Madouc regresó abatida a sus aposentos. Se quedó contemplando los objetos que en otro tiempo le habían proporcionado consuelo. Las habitaciones, que otrora le parecieran grandes y aireadas, ahora le resultaban sofocantes. Llamó a una criada y pidió agua caliente para el baño. Usando un suave jabón amarillo importado de Andalucía, se frotó el cuerpo y los bucles cobrizos, y se enjuagó en agua aromatizada con lavanda. Buscando en el ropero, descubrió que sus viejas prendas ahora le quedaban apretadas. ¡Cómo volaba el tiempo! Madouc se estudió las piernas: seguían siendo tensas y delgadas, pero (¿era su imaginación?) se veían algo diferentes de lo que recordaba; y los pechos comenzaban a ser perceptibles, si alguien se molestaba en mirar.

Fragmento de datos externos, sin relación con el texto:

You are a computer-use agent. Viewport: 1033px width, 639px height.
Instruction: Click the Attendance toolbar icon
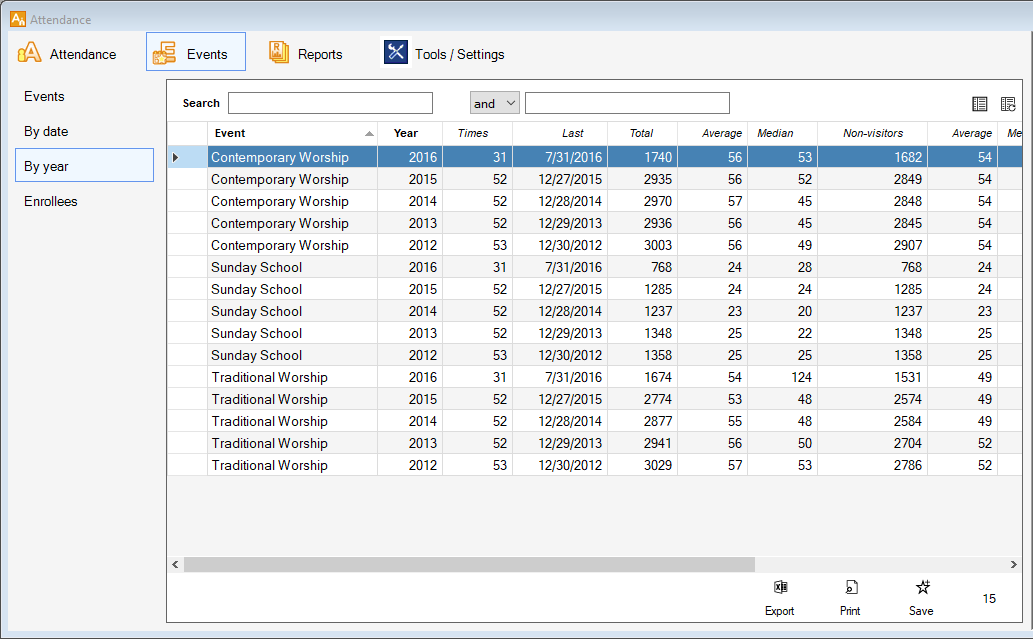pyautogui.click(x=30, y=54)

Madouc suspiró con fatalismo. Los cambios eran más rápidos de lo que habría deseado. Por fin halló un vestido que le sentara bien: una falda suelta de tela azul y una blusa blanca con flores azules bordadas. Se soltó los rizos y los sujetó con una cinta azul. Luego se sentó en la silla y miró por la ventana.
Tenía mucho que reflexionar, tanto que la cabeza le daba vueltas con ideas que saltaban de aquí para allá sin cobrar forma. Pensó en Pellinore, en Twisk, en el rey Casmir con su túnica negra y en el pobre Pom-Pom con su rostro demudado. Procuró no pensar en él para no sentir náuseas. Si Zerling le aplicaba los azotes, sin duda lo haría sin demasiado vigor, para permitir a Pom-Pom conservar la carne y la piel de la espalda.
Sus pensamientos revoloteaban como polillas alrededor de una llama. Uno de ellos era más insistente que los demás y reclamaba especial atención, enfatizando su importancia. Se relacionaba con la inminente visita a la familia real de Avallon. Madouc no estaba incluida en la comitiva, y sospechaba que ni la reina Sollace ni el rey Casmir se molestarían en invitarla, aunque el príncipe Cassander estaría presente, junto con príncipes y princesas de otras cortes de las Islas Elder, entre ellos Dhrun de Troicinet. ¡Y ella no estaría allí! La idea le causó una extraña desazón.
Por un tiempo se quedó mirando la ventana y evocando la imagen de Dhrun. Añoraba su compañía. Era una sensación melancólica y dolorosa, pero en cierto modo agradable, así que Madouc se sumió en sus ensoñaciones.